(Stored records)
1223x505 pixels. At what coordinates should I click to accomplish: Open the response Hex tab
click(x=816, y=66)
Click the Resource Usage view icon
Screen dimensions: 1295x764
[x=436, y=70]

* [PROBLEM REQUIREMENTS] Each line of the data above is to be duplicated exactly.

* [WRITTEN RESPONSE]
1223x505 pixels. At what coordinates should I click to accomplish: Open the response Hex tab
click(x=816, y=66)
Click the Resource Usage view icon
Screen dimensions: 1295x764
[x=436, y=70]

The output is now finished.